§ Task details
From the items below, return word for word every line from the one containing "Task: Start slideshow" through the one containing "Action: (x=541, y=151)", both included. Leave the pictures out of your answer.

···

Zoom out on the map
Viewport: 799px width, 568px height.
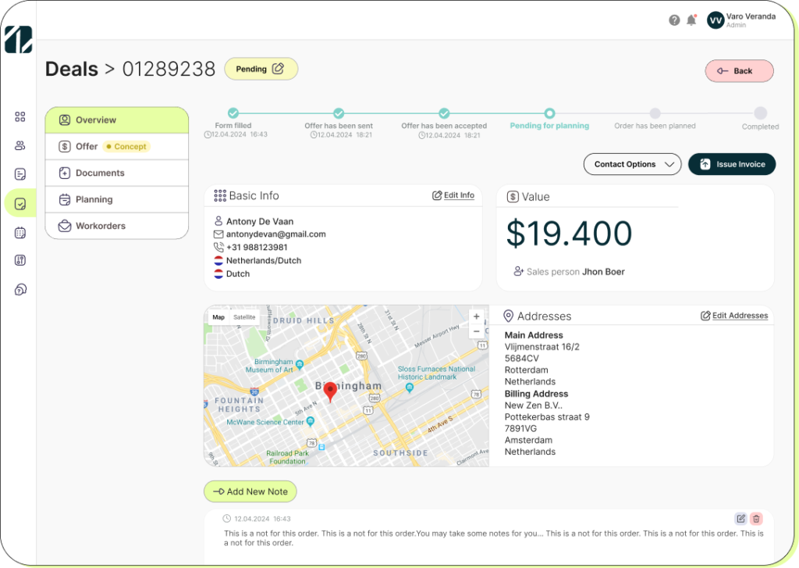pos(477,331)
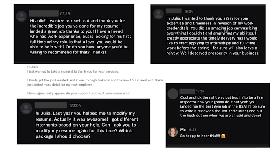
Task: Click the message about the best gym job
Action: 222,107
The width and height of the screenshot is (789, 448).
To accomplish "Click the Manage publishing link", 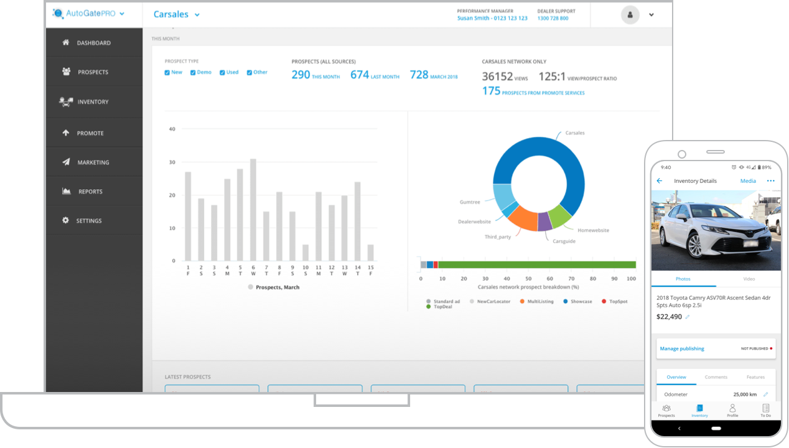I will point(682,348).
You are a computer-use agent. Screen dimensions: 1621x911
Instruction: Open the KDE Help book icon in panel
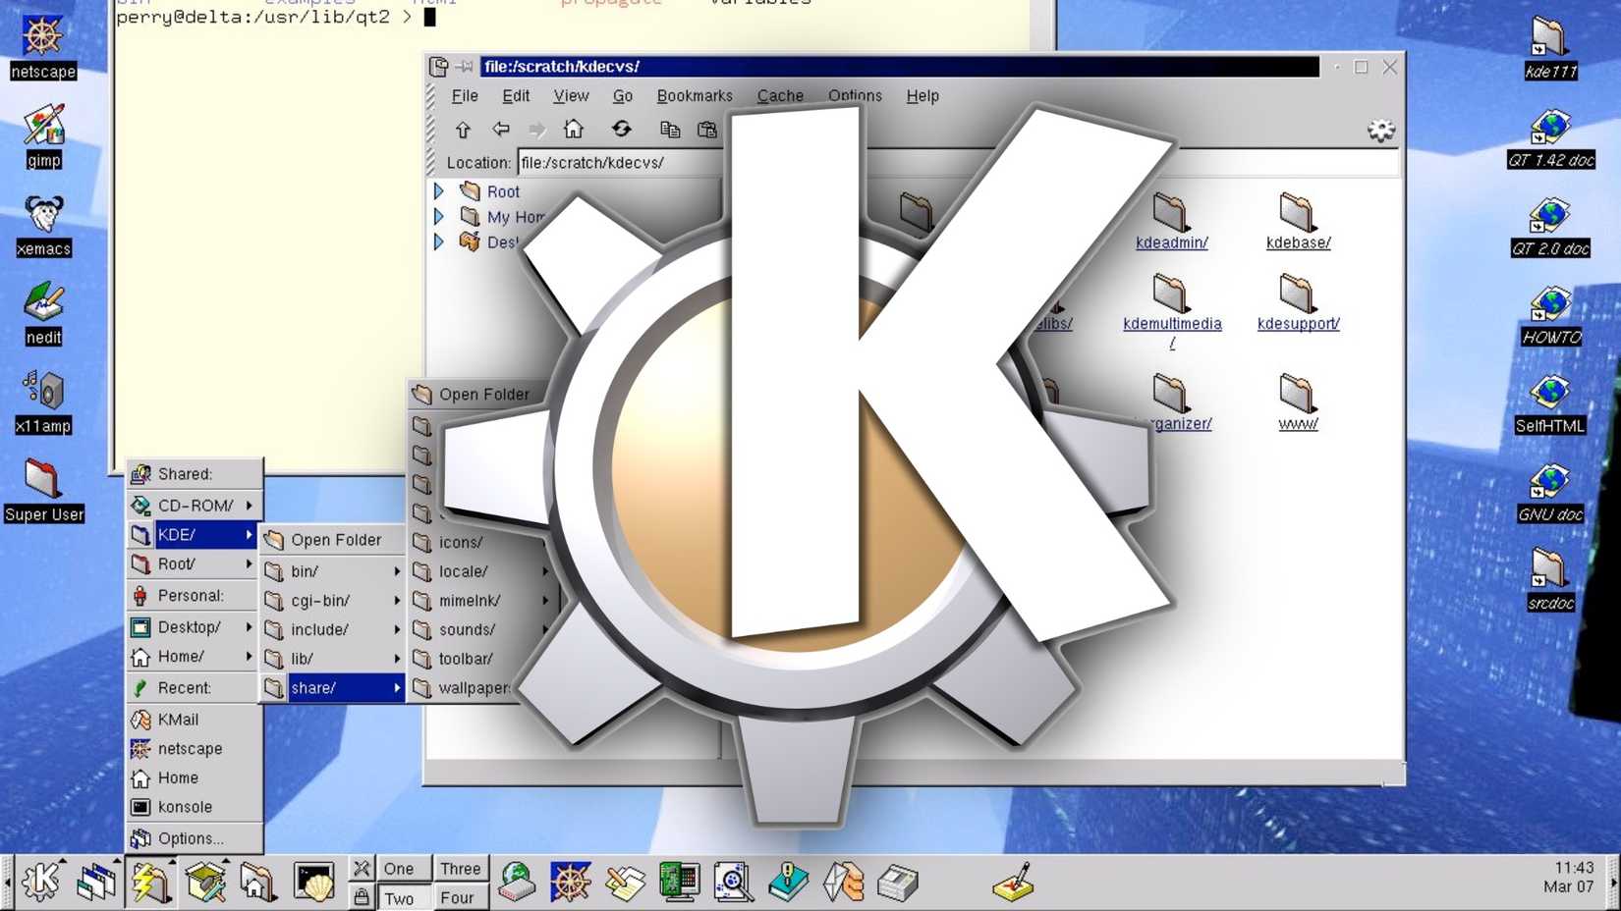click(788, 882)
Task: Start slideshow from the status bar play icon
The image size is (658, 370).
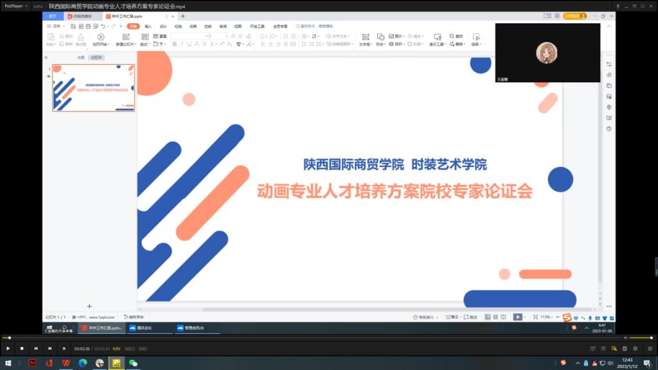Action: pyautogui.click(x=517, y=317)
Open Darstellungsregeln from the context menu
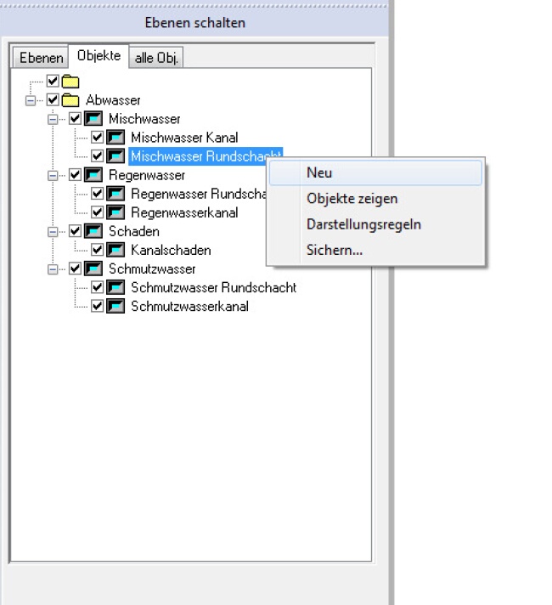 click(x=363, y=224)
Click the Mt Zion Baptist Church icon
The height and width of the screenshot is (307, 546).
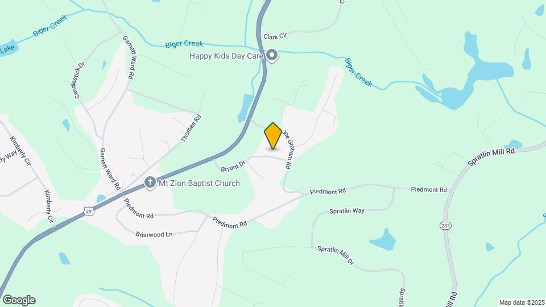150,182
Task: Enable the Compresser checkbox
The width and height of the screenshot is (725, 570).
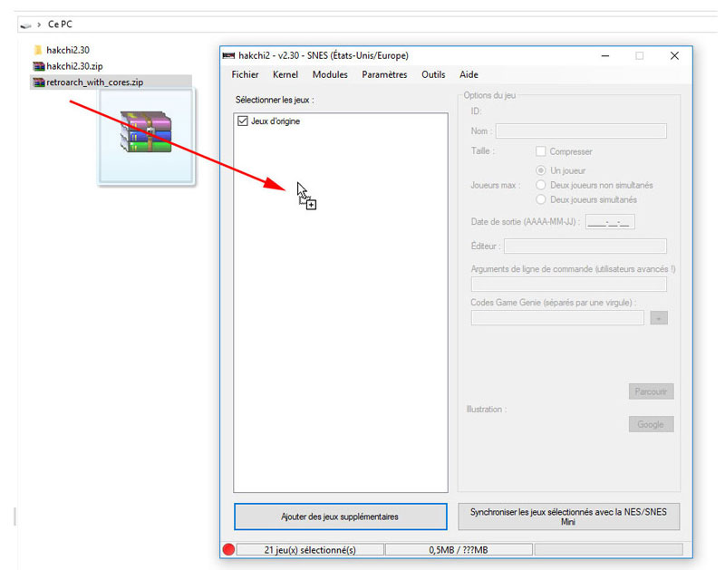Action: (x=541, y=151)
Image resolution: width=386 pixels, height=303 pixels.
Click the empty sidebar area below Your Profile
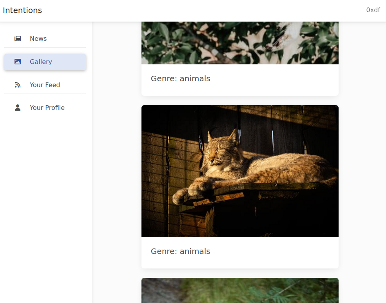coord(46,196)
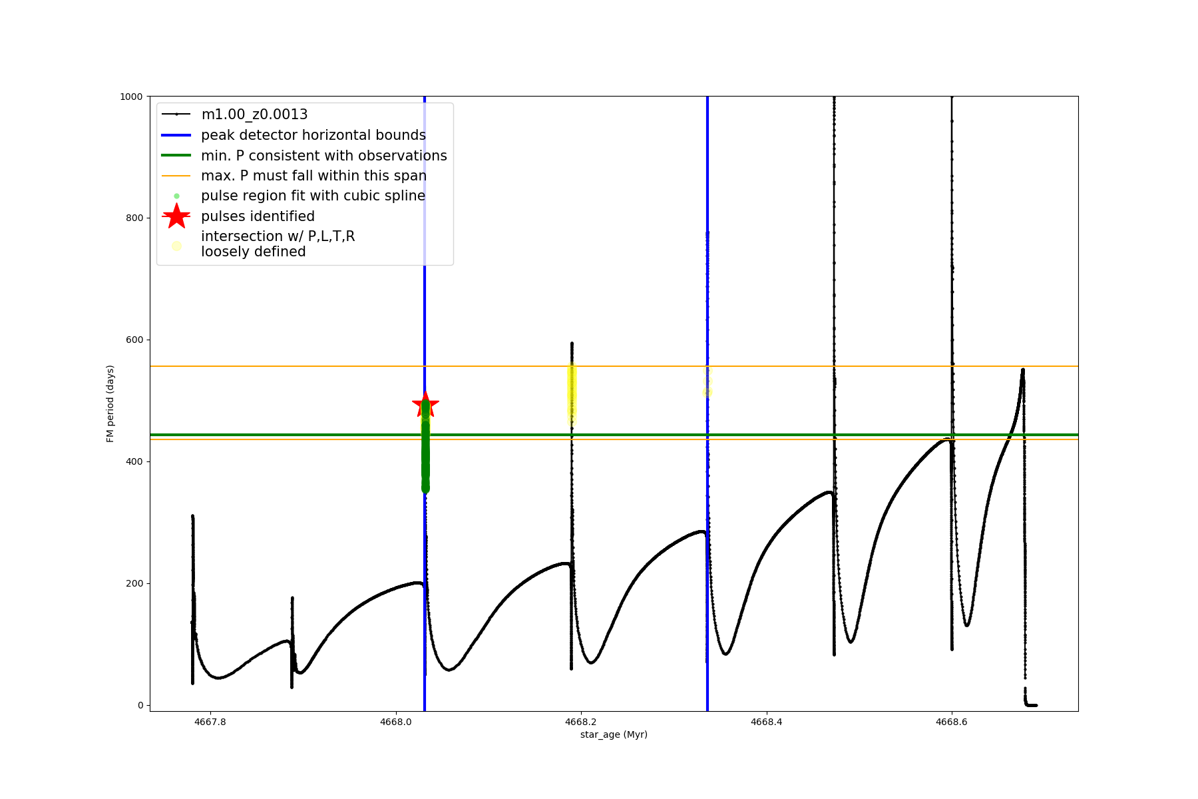Click the thick green line legend sample
Image resolution: width=1198 pixels, height=799 pixels.
tap(176, 156)
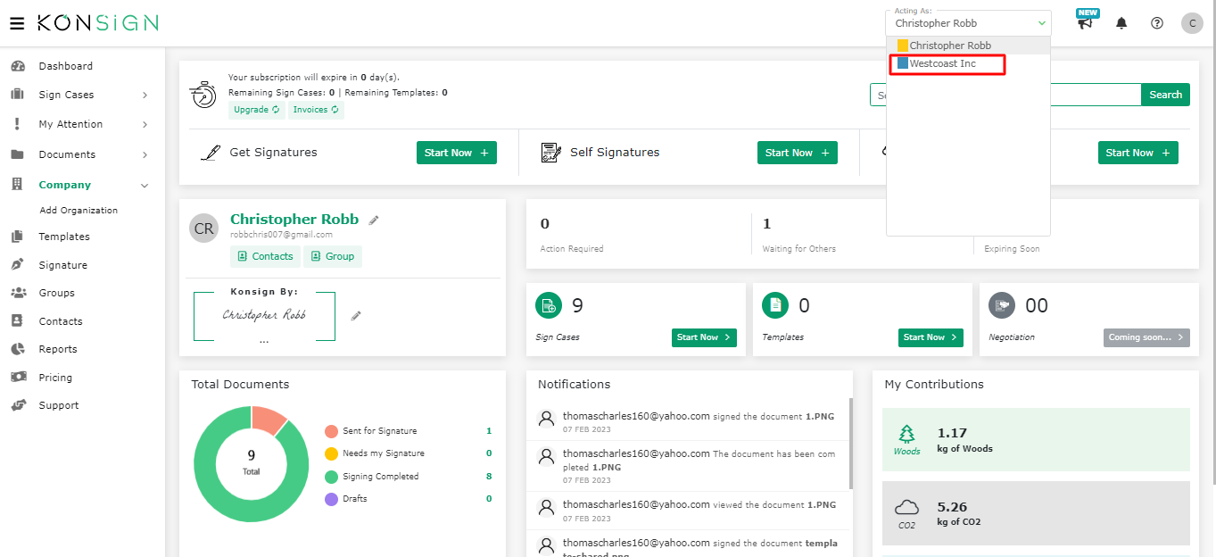Click Start Now for Get Signatures

pos(456,153)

···

§ Answer for the task
Task: Start slideshow from the status bar play icon
The image size is (658, 370).
Action: pyautogui.click(x=517, y=317)
Open Darstellungsregeln from the context menu
 click(x=363, y=224)
Click the Mt Zion Baptist Church icon
The height and width of the screenshot is (307, 546).
150,182
Task: Enable the Compresser checkbox
The width and height of the screenshot is (725, 570).
Action: (x=541, y=151)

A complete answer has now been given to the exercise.